Quest'allegra brigata dell'ahinoi, dell'ahimé, o mioddio, o mio cor. Elisione. Voi tapini.

Dai commenti di repubblica.it di oggi, gli scapestrati versi dei sinistroidi in stato terminale:

....ti assicuro che fa male, davvero male. ....che vergogna si prova... ...Il Paese si tutela difendendolo dalle infiltrazioni di criminali, non certo dall'arrivo di vittime delle violenze di regimi liberticidi.
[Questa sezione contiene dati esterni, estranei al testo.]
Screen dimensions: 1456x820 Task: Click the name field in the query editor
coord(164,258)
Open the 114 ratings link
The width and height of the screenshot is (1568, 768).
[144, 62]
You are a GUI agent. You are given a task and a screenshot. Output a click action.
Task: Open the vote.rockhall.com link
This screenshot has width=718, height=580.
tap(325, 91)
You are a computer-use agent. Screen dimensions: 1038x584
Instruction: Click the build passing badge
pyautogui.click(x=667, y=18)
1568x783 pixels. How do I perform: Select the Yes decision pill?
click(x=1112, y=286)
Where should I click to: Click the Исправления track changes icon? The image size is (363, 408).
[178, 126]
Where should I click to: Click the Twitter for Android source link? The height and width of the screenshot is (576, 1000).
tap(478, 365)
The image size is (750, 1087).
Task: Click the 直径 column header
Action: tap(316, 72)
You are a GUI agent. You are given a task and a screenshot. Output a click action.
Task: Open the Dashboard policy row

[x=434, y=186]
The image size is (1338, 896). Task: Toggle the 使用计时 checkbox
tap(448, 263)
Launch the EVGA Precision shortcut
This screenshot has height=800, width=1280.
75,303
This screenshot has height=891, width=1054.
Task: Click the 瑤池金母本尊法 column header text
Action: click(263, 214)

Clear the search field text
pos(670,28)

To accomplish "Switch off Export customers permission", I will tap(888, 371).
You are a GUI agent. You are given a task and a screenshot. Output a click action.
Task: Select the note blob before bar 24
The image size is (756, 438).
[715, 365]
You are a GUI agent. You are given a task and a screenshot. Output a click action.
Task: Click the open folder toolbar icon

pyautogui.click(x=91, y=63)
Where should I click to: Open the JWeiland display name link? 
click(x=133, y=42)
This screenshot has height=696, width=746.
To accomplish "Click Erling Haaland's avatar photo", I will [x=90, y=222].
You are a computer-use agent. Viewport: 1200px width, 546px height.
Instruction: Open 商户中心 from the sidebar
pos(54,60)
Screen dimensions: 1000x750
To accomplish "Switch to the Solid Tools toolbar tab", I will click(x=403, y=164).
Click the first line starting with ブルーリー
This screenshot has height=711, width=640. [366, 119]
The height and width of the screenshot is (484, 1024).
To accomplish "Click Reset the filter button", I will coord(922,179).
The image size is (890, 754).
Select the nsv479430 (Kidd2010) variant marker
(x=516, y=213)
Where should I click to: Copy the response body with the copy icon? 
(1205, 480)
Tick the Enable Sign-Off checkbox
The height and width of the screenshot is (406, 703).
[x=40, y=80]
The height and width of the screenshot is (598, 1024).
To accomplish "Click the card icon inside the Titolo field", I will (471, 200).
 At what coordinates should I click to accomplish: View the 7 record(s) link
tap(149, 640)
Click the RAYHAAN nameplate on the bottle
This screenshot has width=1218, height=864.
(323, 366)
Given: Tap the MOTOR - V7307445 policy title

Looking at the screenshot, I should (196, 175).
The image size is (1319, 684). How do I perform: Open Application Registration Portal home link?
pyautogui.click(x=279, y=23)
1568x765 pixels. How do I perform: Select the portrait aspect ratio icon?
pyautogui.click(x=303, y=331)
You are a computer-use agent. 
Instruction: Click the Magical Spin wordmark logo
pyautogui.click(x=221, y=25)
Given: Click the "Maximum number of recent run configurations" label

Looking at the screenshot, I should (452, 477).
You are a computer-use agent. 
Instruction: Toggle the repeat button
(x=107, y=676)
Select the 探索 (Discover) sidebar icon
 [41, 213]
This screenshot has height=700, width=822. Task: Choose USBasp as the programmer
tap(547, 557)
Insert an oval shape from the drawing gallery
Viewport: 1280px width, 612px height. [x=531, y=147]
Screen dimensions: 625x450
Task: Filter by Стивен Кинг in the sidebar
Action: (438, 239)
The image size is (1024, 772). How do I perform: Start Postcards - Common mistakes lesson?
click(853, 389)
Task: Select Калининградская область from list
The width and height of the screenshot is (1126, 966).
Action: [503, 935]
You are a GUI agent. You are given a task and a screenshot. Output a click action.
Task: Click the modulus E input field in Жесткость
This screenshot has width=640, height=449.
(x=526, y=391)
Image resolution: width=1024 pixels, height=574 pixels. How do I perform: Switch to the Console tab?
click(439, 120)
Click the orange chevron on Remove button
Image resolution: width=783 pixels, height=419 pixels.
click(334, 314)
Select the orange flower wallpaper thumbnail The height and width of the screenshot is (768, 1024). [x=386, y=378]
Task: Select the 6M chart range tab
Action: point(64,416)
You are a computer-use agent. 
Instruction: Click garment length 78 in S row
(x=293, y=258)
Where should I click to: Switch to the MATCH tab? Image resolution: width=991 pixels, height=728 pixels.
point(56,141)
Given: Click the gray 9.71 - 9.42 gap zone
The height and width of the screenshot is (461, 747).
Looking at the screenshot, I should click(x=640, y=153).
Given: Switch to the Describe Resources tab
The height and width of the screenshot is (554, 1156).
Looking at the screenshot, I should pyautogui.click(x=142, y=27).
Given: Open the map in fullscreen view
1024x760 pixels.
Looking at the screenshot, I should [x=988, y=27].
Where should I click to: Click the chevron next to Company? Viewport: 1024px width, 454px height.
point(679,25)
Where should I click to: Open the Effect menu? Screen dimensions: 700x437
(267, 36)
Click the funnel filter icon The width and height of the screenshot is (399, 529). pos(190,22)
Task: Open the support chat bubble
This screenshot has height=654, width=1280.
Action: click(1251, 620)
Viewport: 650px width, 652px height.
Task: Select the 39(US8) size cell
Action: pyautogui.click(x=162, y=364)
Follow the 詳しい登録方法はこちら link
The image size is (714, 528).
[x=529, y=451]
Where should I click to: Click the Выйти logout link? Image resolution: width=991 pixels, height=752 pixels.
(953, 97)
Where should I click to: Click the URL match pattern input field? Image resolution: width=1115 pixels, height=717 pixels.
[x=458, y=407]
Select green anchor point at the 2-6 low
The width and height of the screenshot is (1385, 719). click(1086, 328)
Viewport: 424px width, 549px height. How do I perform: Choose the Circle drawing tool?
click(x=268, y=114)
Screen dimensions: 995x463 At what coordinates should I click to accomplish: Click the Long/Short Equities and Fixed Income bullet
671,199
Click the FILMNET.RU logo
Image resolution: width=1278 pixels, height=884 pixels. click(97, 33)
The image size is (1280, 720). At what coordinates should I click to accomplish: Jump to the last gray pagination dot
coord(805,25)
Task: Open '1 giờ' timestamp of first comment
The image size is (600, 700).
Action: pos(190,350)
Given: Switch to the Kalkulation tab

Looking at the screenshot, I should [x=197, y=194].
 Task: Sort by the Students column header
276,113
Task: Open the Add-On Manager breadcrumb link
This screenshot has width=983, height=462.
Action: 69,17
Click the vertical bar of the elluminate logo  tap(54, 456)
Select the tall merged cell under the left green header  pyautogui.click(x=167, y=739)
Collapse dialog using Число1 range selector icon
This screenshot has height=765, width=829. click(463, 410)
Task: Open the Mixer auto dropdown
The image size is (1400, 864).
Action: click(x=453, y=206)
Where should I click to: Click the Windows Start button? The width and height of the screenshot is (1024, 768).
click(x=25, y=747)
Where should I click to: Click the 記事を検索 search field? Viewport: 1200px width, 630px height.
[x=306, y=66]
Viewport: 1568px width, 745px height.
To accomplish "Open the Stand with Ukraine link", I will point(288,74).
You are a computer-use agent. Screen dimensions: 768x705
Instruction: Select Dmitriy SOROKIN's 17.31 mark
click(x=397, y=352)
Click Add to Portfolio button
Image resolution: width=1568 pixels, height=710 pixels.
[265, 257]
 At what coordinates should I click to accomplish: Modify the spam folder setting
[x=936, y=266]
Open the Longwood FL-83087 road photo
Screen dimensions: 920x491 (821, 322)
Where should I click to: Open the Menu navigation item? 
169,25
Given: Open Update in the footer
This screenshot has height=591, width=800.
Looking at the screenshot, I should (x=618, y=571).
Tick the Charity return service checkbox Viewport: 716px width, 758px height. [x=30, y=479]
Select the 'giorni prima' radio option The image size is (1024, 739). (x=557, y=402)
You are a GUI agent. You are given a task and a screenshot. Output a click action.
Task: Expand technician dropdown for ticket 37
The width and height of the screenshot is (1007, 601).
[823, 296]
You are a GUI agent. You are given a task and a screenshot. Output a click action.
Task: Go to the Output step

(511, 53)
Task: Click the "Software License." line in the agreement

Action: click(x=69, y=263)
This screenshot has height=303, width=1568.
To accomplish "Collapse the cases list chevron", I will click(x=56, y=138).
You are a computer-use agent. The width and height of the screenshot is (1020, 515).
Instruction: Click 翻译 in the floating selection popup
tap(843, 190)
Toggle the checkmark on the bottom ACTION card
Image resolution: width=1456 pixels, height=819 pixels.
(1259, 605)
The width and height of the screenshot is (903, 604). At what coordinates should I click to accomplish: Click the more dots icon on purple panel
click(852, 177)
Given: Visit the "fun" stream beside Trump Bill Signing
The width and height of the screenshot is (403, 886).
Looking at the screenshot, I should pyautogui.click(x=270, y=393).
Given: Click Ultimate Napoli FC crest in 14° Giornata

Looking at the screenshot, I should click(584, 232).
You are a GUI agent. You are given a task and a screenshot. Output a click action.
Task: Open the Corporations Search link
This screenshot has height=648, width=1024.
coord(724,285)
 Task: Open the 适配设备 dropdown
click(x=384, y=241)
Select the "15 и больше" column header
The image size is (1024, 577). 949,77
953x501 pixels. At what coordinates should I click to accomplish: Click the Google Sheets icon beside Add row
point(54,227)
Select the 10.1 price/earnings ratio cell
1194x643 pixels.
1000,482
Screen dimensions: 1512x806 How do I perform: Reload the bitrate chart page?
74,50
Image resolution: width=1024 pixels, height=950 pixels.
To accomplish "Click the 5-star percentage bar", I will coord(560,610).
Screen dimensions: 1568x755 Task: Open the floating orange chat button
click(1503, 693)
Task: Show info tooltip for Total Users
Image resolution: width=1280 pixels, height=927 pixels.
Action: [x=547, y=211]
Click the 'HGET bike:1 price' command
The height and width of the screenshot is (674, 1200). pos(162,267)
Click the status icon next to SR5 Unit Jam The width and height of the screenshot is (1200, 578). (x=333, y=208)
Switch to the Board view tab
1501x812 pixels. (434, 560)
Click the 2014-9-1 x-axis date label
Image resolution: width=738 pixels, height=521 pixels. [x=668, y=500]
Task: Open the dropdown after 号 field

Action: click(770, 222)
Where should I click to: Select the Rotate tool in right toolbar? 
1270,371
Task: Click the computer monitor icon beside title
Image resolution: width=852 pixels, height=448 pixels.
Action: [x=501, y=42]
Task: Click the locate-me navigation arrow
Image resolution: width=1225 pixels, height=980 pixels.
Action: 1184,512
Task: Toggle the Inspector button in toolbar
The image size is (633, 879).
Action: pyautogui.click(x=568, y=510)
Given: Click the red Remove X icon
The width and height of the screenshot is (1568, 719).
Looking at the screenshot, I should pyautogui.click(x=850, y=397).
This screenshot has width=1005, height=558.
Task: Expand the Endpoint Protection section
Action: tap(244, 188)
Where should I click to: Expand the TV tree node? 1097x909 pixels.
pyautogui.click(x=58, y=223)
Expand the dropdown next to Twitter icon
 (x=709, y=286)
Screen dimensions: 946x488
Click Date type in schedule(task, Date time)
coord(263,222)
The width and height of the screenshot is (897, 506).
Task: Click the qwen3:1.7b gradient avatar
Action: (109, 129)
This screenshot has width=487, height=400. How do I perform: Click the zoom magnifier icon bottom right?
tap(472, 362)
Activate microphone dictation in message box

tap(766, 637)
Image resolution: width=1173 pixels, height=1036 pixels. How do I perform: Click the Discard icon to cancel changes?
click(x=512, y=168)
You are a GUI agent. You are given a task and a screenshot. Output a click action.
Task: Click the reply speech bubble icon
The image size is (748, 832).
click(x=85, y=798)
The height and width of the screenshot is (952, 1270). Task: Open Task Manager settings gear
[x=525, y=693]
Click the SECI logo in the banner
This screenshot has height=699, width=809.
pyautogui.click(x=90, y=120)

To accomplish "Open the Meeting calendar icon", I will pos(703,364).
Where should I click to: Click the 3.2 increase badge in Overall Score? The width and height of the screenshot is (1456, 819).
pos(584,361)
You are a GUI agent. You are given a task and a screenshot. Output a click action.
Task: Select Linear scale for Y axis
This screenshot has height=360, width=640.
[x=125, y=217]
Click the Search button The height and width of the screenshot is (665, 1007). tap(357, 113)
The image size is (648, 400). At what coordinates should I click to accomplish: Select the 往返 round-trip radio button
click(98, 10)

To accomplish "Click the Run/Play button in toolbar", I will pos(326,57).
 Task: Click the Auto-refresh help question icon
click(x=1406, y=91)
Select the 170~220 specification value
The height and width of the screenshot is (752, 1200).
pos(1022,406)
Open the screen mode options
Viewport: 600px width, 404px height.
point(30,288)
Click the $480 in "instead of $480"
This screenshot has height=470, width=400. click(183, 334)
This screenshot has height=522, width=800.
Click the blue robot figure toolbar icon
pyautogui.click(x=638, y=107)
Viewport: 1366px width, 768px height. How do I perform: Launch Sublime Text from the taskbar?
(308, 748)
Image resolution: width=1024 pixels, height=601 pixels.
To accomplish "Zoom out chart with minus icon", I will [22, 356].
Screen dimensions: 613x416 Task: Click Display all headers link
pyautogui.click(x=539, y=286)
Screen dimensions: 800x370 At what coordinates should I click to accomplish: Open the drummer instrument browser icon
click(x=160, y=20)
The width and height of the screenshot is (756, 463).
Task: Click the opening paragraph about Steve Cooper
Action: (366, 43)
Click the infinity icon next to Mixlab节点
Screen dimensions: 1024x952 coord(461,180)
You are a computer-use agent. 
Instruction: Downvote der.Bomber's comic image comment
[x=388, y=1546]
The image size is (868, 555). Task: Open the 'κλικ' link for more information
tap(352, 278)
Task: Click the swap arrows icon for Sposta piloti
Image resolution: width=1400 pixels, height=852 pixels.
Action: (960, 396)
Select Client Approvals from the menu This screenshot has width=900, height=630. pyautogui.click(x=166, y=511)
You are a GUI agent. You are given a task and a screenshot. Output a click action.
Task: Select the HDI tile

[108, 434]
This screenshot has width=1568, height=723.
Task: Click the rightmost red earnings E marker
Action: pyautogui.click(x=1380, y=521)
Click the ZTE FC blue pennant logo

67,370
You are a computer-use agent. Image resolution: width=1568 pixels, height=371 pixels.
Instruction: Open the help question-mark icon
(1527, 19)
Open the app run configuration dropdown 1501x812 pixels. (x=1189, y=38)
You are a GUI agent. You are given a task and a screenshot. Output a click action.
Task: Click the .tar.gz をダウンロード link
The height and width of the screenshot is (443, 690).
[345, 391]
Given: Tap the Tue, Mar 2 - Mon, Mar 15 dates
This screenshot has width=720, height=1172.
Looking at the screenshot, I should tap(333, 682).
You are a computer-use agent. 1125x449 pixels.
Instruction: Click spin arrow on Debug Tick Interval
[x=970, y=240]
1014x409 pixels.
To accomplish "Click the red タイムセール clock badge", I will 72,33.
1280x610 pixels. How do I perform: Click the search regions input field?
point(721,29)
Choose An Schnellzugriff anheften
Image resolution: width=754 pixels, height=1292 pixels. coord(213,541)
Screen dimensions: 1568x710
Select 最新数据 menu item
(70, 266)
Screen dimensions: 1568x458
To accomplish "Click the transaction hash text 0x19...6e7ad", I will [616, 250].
Alle quali, anzi, dobbiamo garantire ogni tutela e tutta la sicurezza, che uno Stato democratico puo' dare. ...felicitandomi per il ritrovato amor di Italica Patria... ...Sappiamo come andò a finire... ...quanto astio, quanto livore dalle vostre parole... ...parlano,straparlano, sentenziano,offendono... ...inutili enunciazioni di principio dall'opulenta Svizzera... ...non sanno cosa ci si potesse aspettare da un governo di Fascisti... ...questo ennesimo atto di nepotismo,di fascismo reiterato... ...i termini sono importanti contro il razzismo.

E allora dammelo, Signore, il termine giusto. Perchè non li sopportiamo più. Coi loro termini gravi. I loro temini vecchi. I loro termini meschini. I loro termini del ve l'avevamo detto. Stato terminale. Siammo scorretti, scorrettissimi.